Admitting passwords are broken is a step forward
Everything you have ever been told about passwords is wrong. Apart from this: passwords are broken and need to be replaced.
Picture the scene: you want to log in to an app on your phone but it is demanding an update, so off to the app store you troop. But wait a minute, you can’t remember the app store password. The farrago that follows would be bad enough but you have that sinking feeling that even if your could reset this thing and download the update, the app itself is going to ask for a password, isn’t it? And I can’t remember that one, either.
Securing our devices, or more to the point our data, is more important than ever. From financial transactions to personal communications, electronic devices today are as much a window into our lives, or even souls, as they are into the world. But passwords are not the way to do it.

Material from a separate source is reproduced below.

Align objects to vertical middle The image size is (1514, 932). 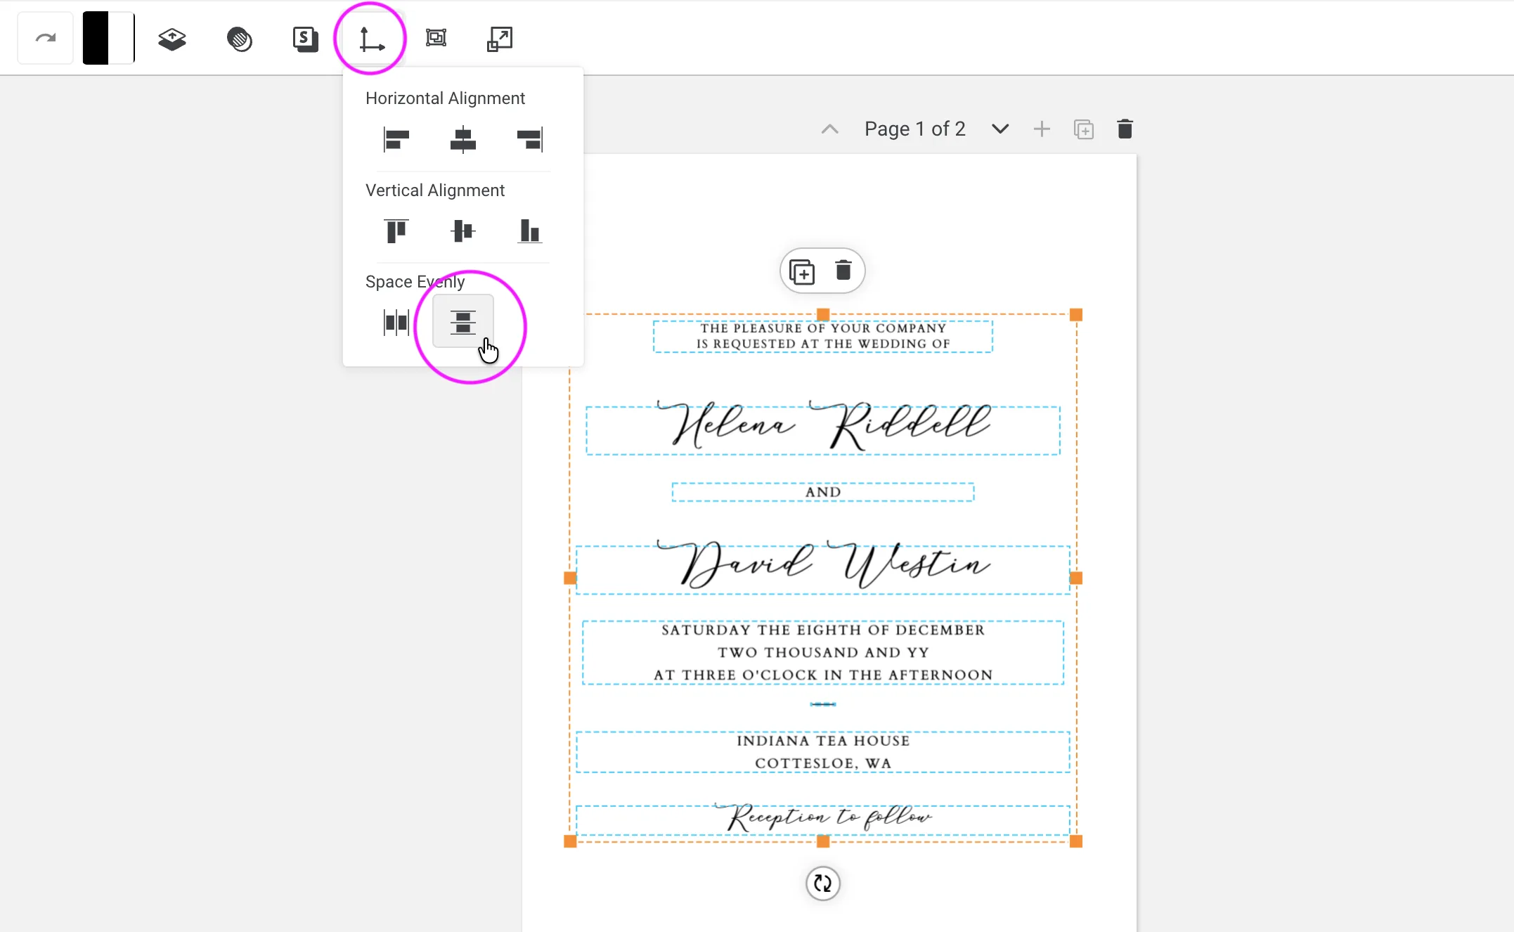(x=462, y=231)
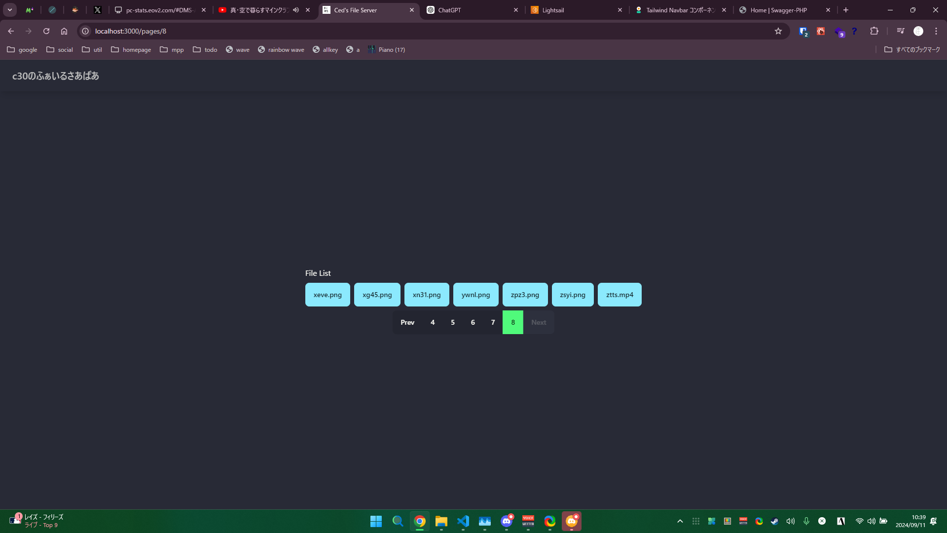Go to previous page with Prev
This screenshot has height=533, width=947.
407,322
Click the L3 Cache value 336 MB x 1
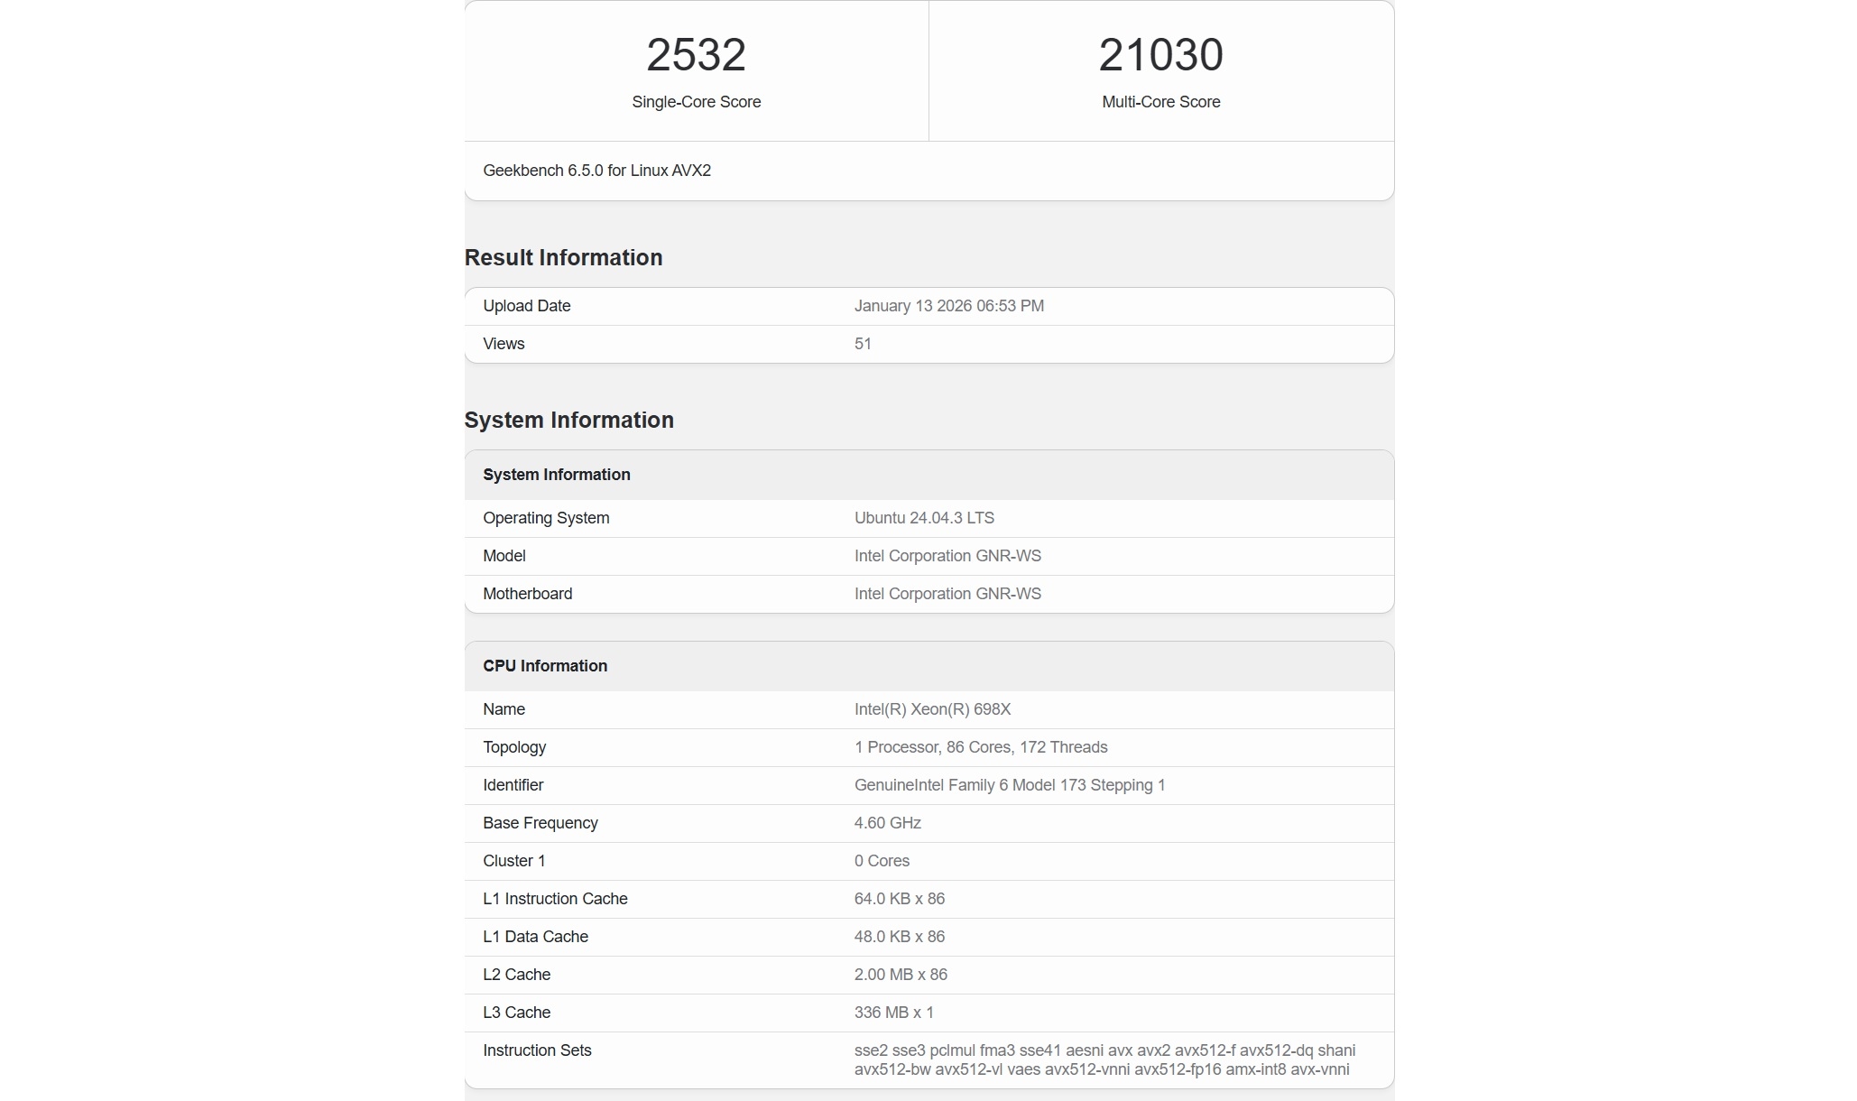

Not only are they a flawed technique, but we have made passwords unbearable in a desperate bid to make them at least marginally secure. Rules for changing a lost one are so complex – a password must be a certain length, include a combination of upper and lower case characters, a mixture of numbers and letters, at least one ‘special character’, must not be the same as a previous password, and be authenticated via an e-mailed code – that more than once I have simply decided that I don’t need to read my e-mail or book that flight today.
It seems that I am not the only one. The National Institute of Standards and Technology (Nist), a US government agency, has scrapped some of its rules around password composition. In its new password guidelines, Nist, which sets security standards that are followed globally, suggests we should stop demanding complex mixtures of character types and periodic password changes.
The rationale is straightforward: the arcane rules grafted onto software in order to ensure users don’t use ‘password’ as their password add so much complexity that they have, at best, become a usability nightmare. At worst they actually encourage insecure practices, such as using the same password across different logins.
Rules that might have been tolerable when we had to remember one, or perhaps two, passwords are untenable when we have an infinite number of logins (many of which should be scrapped as they amount to little more than data grabs) and everyone knows it.
Nist, for its part, is not suggesting going back to using our own names as passwords. It still recommends users are forced to create lengthy passwords, for example. However, complex passwords have resulted in little more than a false sense of security as users have attempted to make them memorable and, in the process, made them easier to guess.
More broadly, though, the fact that recommendations are changing is recognition that while passwords have a place, the reliance on them as the first, main, or only form of user authentication is a mistake. The first step in solving any problem is admitting that there is one.